IBM and Department of Energy Supercomputing Center to Make DOE Grid Computing a Reality
DOE Science Grid To Transform Far-Flung Supercomputers into a Utility-like Service
March 22, 2002
ARMONK, NY and BERKELEY, CA, March 22, 2002 -- IBM and the U.S. Department of Energy's (DOE) National Energy Research Scientific Computing Center (NERSC) today announced a collaboration to begin deploying the first systems on a nationwide computing Grid, which will empower researchers to tackle scientific challenges beyond the capability of existing computers.
Beginning with two IBM supercomputers and a massive IBM storage repository, the DOE Science Grid will ultimately grow into a system capable of processing more than five trillion calculations per second and storing information equivalent to 200 times the number of books in the Library of Congress. The collaboration will make the largest unclassified supercomputer and largest data storage system within DOE available via the Science Grid by December 2002 -- two years sooner than expected.
The Grid will also give scientists around the country access to far-flung supercomputers and data storage in the same way that an electrical Grid provides consumers with access to widely dispersed power-generating resources.
"Computing and data Grids will establish a uniform computing and data handling environment -- independent of location -- that can be integrated with scientists' work environment in much the same way that the Web provided a way to integrate on-line documents into the scientific work environment," said Horst Simon, director of the NERSC Division at Lawrence Berkeley National Laboratory. "Undertaking such a large and long-term project, we are especially pleased to be working with IBM, which has made Grid Computing central to its e-business strategy."
Simon added, "Connecting supercomputer centers to Grids will provide the scientific community with a much more capable set of computing and data management tools than those available today, and tools that can be used more easily and effectively than today's tools. This should have a substantial productivity benefit for scientific R&D, and will open up entirely new avenues of exploration."
"The DOE Science Grid is a template for the kind of system that can enable partnerships between public institutions and private companies aimed at creating new products and technologies for business," said Peter Ungaro, vice president, high-performance computing, IBM Servers Group. "This collaboration between IBM and NERSC is a big step forward in realizing Grid's promise of delivering computing resources as a utility-like service."
The Emerging Grid
Grids allow geographically distributed organizations to share applications, data and computing resources. An emerging model of computing, Grids are built with clusters of servers joined together over the Internet, using protocols provided by the Globus open source community (Globus.org) and other open technologies, including Linux.

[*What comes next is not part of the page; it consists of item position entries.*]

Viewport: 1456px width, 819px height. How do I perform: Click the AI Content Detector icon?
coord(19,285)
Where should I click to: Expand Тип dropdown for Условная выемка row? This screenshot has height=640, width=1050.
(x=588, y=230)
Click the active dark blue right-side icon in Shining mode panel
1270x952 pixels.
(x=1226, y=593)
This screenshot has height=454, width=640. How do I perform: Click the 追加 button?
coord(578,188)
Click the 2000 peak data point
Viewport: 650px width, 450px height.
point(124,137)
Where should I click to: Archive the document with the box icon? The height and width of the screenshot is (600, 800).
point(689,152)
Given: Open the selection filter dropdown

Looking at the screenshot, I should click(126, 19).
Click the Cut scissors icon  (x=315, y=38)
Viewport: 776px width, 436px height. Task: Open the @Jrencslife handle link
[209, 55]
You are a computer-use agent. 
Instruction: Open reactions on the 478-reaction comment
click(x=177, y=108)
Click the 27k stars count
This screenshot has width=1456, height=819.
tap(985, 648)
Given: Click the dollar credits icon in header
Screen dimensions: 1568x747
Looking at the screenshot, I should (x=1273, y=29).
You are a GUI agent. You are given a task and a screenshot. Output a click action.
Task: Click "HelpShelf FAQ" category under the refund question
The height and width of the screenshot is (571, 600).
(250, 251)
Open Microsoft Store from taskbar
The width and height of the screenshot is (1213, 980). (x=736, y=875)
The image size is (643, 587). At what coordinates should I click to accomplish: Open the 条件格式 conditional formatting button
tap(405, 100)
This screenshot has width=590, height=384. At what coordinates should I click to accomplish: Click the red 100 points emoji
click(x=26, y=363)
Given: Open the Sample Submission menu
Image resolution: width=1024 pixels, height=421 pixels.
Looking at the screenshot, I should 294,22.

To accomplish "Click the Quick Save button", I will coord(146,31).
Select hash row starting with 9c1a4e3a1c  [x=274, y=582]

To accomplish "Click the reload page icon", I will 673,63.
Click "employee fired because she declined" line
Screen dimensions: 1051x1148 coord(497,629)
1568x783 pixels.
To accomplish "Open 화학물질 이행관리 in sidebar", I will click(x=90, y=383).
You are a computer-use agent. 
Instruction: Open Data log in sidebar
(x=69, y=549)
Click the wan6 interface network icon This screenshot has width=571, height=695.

The DOE Science Grid's goal is to enhance the ability of DOE scientists to explore the physical world through computational simulation and scientific experiments and analysis of the resulting data. The Science Grid will enable scientists at national laboratories and universities around the country to perform ever-greater calculations, manage and analyze ever-larger datasets, and perform ever-more complex computer modeling necessary for DOE to accomplish its scientific missions. In the future, supercomputers, data storage and experimental facilities at Lawrence Berkeley, Argonne, Oak Ridge and Pacific Northwest national laboratories are expected to be connected to the DOE Science Grid.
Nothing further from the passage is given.